With increasing temperature, we again observe a linear decrease in surface tension. When comparing the different ILs, we find that the surface tension decreases with increasing PEG_n chain length n. At 298.15 K, the surface tension decreases from 46.72 mN/m for PEG₂ to 43.95 mN/m for PEG₄, to 43.17 mN/m for PEG₆ (see Table 3); that is, the surface tension decreases by –5.9% when increasing the PEG-chain length from 2 to 4 and only by –1.8% when increasing the PEG-chain length from 4 to 6. Our PD measurements in HV are accompanied by ARXPS measurements in UHV: the latter clearly indicate a preferential orientation of the PEG chains towards the surface and a depletion of the iodine anion, which increases with increasing chain length [56]. The pronounced decrease in ST from PEG₂ to PEG₄ and the second moderate decrease from PEG₄ to PEG₆ can be understood in terms of a simplified Langmuir principle, which relates surface tension to composition at the outermost surface [8]. Above a certain PEG-chain length, the surface layer is more or less fully saturated with PEG-chain constituents and, thus, the surface tension levels off. A similar behaviour has also been reported for [C_nC₁Im][Tf₂N] anion-based ILs with different alkyl chain lengths [8]. Here, ARXPS measurements also revealed an orientation of the alkyl chains towards the surface, which goes along with the observation that above a certain chain length, the surface tension remains more or less constant due to saturation of the alkyl chains being present at the outer surface.

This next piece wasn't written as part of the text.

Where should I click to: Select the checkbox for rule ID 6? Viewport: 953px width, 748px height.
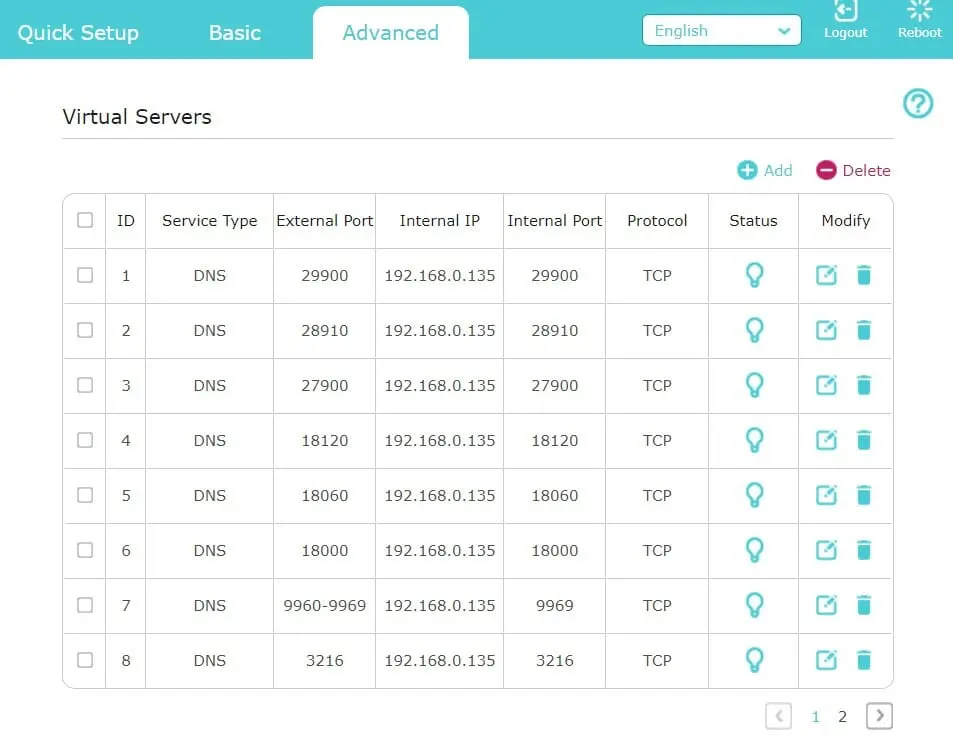pos(84,550)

5. Summary and Conclusions

We described and characterized a new experimental setup for measuring the surface tension by the pendant drop method and the interface tension by the sessile drop method (contact angle) in the pressure range from 10⁻⁷ mbar up to 1 bar for non-volatile liquids such as ionic liquids (ILs). Such temperature-dependent measurements on well-defined ILs, as characterized by in situ angle-resolved photoelectron spectroscopy (ARXPS) under ultraclean vacuum conditions, allow for determining intrinsic surface tension values of ILs and interface tension values of ILs in contact with solid surfaces without the influence of additional surface contaminations, which are known to be omnipresent for ILs and solids. This information is instrumental for a fundamental understanding of microscopic properties, such as composition and ion orientation at the surface/interface layer, which contribute to the macroscopic surface and interface tension. Such data also serve as a benchmark for theoretical calculations and molecular dynamic simulations. Using the pendant drop method, the surface tensions of two different IL systems were determined, and for the sessile drop method, proof-of-principle experiments were performed. The pendant drop measurements at different pressures and gas ambiences provide insights into the influence of these variables on the surface tension with very high accuracy. Compared to [C₈C₁Im][PF₆] measured in vacuum, we indeed observed a significant decrease in surface tension when measured in air, which is attributed to the uptake of water in the case of this IL. The temperature-dependent surface tension values of [m(PEG_n)₂Im]I ILs with different PEG chain lengths (n = 2, 4, 6) showed very good agreement with previously published data of these ILs measured under 1 bar Ar in a completely different setup. The reported decrease in surface tension with increasing chain length chains could be confirmed by our vacuum data and is attributed to an increasing enrichment of the PEG chains at the surface found in ARXPS.

6. Materials

Surface tension measurements were performed with Millipore water (resistivity 18.2 MΩ·cm), analytically benzene (C₆H₆) (purity 99.7%) purchased from Merck, acquired from Sigma-Aldrich and 1-Methly-3-octylimidazolium hexafluorophosphate [C₈C₁Im][PF₆] (purity 99%), purchased from IoLiTec and used as delivered. The [m(PEG_n)₂Im]I with (n = 2, 4, 6) were synthesized by V. Seidl according to Ref. [56].